---------- DATA SHOWN ----------

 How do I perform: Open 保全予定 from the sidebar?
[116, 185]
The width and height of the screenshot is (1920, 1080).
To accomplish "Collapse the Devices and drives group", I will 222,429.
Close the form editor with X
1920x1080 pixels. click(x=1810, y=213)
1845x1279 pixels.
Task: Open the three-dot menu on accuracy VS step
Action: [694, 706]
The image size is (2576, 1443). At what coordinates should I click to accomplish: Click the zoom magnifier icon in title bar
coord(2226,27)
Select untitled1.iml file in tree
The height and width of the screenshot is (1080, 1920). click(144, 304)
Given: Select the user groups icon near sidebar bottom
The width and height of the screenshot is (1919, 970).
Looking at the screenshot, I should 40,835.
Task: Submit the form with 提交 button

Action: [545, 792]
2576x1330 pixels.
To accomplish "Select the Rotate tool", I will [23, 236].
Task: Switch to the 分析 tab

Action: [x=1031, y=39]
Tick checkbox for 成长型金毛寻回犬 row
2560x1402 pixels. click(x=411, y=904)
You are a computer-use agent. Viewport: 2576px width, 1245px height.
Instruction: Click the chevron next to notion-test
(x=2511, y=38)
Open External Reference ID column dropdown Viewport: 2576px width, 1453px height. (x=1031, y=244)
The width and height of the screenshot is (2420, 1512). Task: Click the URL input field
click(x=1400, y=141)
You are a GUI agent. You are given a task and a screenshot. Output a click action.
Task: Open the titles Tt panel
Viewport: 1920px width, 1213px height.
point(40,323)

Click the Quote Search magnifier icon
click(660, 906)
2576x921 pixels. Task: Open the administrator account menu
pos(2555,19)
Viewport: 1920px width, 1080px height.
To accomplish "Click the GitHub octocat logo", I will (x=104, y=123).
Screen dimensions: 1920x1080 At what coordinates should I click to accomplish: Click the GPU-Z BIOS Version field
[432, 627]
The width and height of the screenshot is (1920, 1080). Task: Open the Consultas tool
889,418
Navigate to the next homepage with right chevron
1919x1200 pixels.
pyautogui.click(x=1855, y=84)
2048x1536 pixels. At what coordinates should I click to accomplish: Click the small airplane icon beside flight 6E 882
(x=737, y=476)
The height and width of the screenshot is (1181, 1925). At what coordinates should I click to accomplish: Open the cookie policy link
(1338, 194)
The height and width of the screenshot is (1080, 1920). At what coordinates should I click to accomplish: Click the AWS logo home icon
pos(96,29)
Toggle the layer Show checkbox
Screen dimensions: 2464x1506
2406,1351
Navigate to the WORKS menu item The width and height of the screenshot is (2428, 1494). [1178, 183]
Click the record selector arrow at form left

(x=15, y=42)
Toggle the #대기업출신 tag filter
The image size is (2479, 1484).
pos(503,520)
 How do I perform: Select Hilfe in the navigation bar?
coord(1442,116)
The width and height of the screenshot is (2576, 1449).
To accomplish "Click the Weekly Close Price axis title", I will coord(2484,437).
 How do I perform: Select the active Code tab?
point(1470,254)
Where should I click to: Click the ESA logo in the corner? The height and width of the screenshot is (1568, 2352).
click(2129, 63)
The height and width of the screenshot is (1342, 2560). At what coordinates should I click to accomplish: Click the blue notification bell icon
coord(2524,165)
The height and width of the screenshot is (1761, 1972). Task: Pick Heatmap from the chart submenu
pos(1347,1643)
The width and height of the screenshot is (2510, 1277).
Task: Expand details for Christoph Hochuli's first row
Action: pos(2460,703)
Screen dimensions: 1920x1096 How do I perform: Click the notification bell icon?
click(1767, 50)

----------

→ TASK PROMPT:
Every entry should be duplicated exactly as written.

→ ANSWER TO THIS TASK:
 How do I perform: Open 保全予定 from the sidebar?
[116, 185]
The width and height of the screenshot is (1920, 1080).
To accomplish "Collapse the Devices and drives group", I will 222,429.
Close the form editor with X
1920x1080 pixels. click(x=1810, y=213)
1845x1279 pixels.
Task: Open the three-dot menu on accuracy VS step
Action: [694, 706]
The image size is (2576, 1443). At what coordinates should I click to accomplish: Click the zoom magnifier icon in title bar
coord(2226,27)
Select untitled1.iml file in tree
The height and width of the screenshot is (1080, 1920). click(144, 304)
Given: Select the user groups icon near sidebar bottom
The width and height of the screenshot is (1919, 970).
Looking at the screenshot, I should 40,835.
Task: Submit the form with 提交 button

Action: [545, 792]
2576x1330 pixels.
To accomplish "Select the Rotate tool", I will [23, 236].
Task: Switch to the 分析 tab

Action: [x=1031, y=39]
Tick checkbox for 成长型金毛寻回犬 row
2560x1402 pixels. click(x=411, y=904)
You are a computer-use agent. Viewport: 2576px width, 1245px height.
Instruction: Click the chevron next to notion-test
(x=2511, y=38)
Open External Reference ID column dropdown Viewport: 2576px width, 1453px height. (x=1031, y=244)
The width and height of the screenshot is (2420, 1512). Task: Click the URL input field
click(x=1400, y=141)
You are a GUI agent. You are given a task and a screenshot. Output a click action.
Task: Open the titles Tt panel
Viewport: 1920px width, 1213px height.
point(40,323)

Click the Quote Search magnifier icon
click(660, 906)
2576x921 pixels. Task: Open the administrator account menu
pos(2555,19)
Viewport: 1920px width, 1080px height.
To accomplish "Click the GitHub octocat logo", I will (x=104, y=123).
Screen dimensions: 1920x1080 At what coordinates should I click to accomplish: Click the GPU-Z BIOS Version field
[432, 627]
The width and height of the screenshot is (1920, 1080). Task: Open the Consultas tool
889,418
Navigate to the next homepage with right chevron
1919x1200 pixels.
pyautogui.click(x=1855, y=84)
2048x1536 pixels. At what coordinates should I click to accomplish: Click the small airplane icon beside flight 6E 882
(x=737, y=476)
The height and width of the screenshot is (1181, 1925). At what coordinates should I click to accomplish: Open the cookie policy link
(1338, 194)
The height and width of the screenshot is (1080, 1920). At what coordinates should I click to accomplish: Click the AWS logo home icon
pos(96,29)
Toggle the layer Show checkbox
Screen dimensions: 2464x1506
2406,1351
Navigate to the WORKS menu item The width and height of the screenshot is (2428, 1494). [1178, 183]
Click the record selector arrow at form left

(x=15, y=42)
Toggle the #대기업출신 tag filter
The image size is (2479, 1484).
pos(503,520)
 How do I perform: Select Hilfe in the navigation bar?
coord(1442,116)
The width and height of the screenshot is (2576, 1449).
To accomplish "Click the Weekly Close Price axis title", I will coord(2484,437).
 How do I perform: Select the active Code tab?
point(1470,254)
Where should I click to: Click the ESA logo in the corner? The height and width of the screenshot is (1568, 2352).
click(2129, 63)
The height and width of the screenshot is (1342, 2560). At what coordinates should I click to accomplish: Click the blue notification bell icon
coord(2524,165)
The height and width of the screenshot is (1761, 1972). Task: Pick Heatmap from the chart submenu
pos(1347,1643)
The width and height of the screenshot is (2510, 1277).
Task: Expand details for Christoph Hochuli's first row
Action: pos(2460,703)
Screen dimensions: 1920x1096 How do I perform: Click the notification bell icon?
click(1767, 50)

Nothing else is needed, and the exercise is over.